Ph.D. Dissertation Proposal Defense in Biomedical Engineering: Nazli Seray Bostanci 9/24

09/15/2025
By Danielle Fretwell

The Francis College of Engineering, Department of Biomedical Engineering, invites you to attend a Doctoral Dissertation Proposal defense by Nazli Seray Bostanci on: "Comparison of 2D and 3D Inflammatory Nociception Models and Evaluation of Sex-dependent Differences Using Human Induced Pluripotent Stem Cell Sensory Cultures on Microelectrode Arrays."

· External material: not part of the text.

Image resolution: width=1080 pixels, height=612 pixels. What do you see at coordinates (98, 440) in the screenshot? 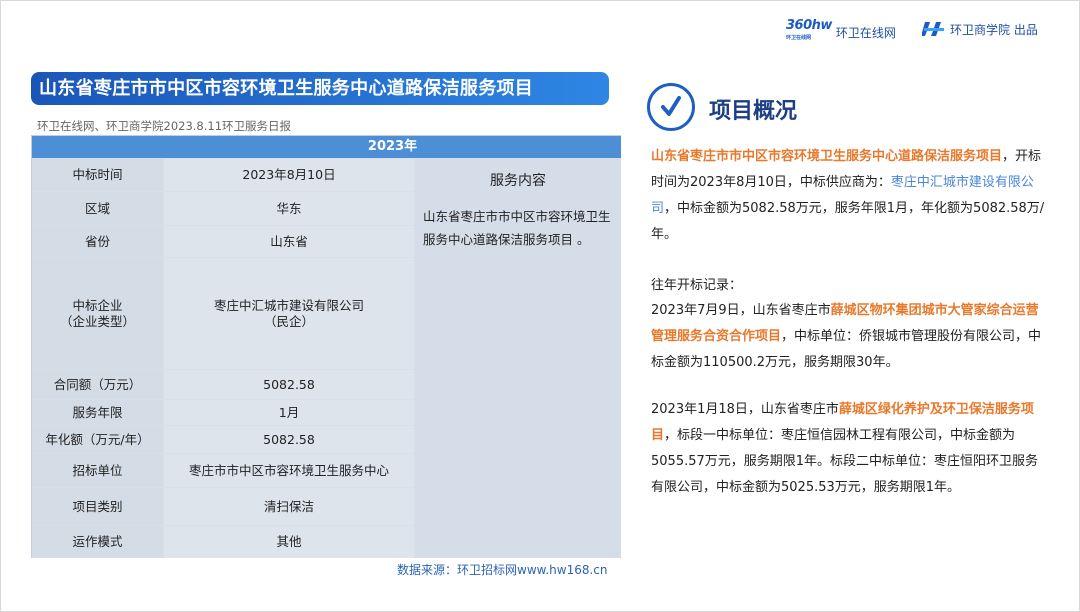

Candidate Name: Nazli Seray Bostanci
Degree: Doctoral
Defense Date: Wednesday, Sept. 24, 2025
Time: 11 a.m.-noon
Location: Zoom. Please contact the advisor for the link.

Committee:

• Advisor: Bryan J. Black, Assistant Professor, Biomedical Engineering, University of Massachusetts Lowell
• Chiara Ghezzi, Associate Professor, Biomedical Engineering, University of Massachusetts Lowell
• Jeffrey Moore, Professor, Biological Sciences, University of Massachusetts Lowell
• Carlo Saverio Iorio, Ph.D., Universite Libre de Bruxelles
• Peter Gaines, Ph.D., Biological Sciences, University of Massachusetts Lowell

Abstract:
Chronic pain is the nation’s leading public health crisis, affecting over 20% of the US population, with significant sex-dependent differences in chronic pain rates, types, and severity. Regardless, chronic pain reduces the length and quality of life, causing physical, emotional, mental, and economic stress. Chronic pain management primarily relies on pharmaceuticals, yet they remain limited, ineffective, and are often problematic for both sexes (e.g., the opioid epidemic). Therefore, deeper fundamental understanding of the sex-dependent differences observed in clinical presentation and therapeutic outcomes as well as new pharmaceutical approaches are urgently needed. However, due to chronic pain’s inherent mechanistic complexity, it is a poor candidate for classical target-based drug discovery. This has led researchers to seek a mechanism-agnostic, phenotypic compound screening approach. The Pain Research Lab (PRL) at UMass Lowell has recently developed a phenotypic model of inflammatory nociception based on 2D co-cultures of human induced pluripotent stem cell (hiPSC) sensory neurons (SNs) and glia on microelectrode arrays (MEAs). Although our 2D model successfully confirms cherry-picked compounds, 3D models may provide a more physiologically relevant microenvironment that supports cell–cell and cell–matrix interactions, thereby enabling better recapitulation of phenotypic responses (i.e. compound efficacy and toxicity). However, to our knowledge, no human cell-based 3D model of inflammatory nociception has been demonstrated, nor do current models adequately address the well-documented sex-dependent differences in drug responsiveness. Therefore, developing biologically relevant models that capture these differences is of critical importance for more effective, targeted compound screening. The goal of this proposal is to develop, optimize and compare sex- and hormone- dependent 2D and 3D chronic inflammatory nociception models that can be used for analgesic compound screening.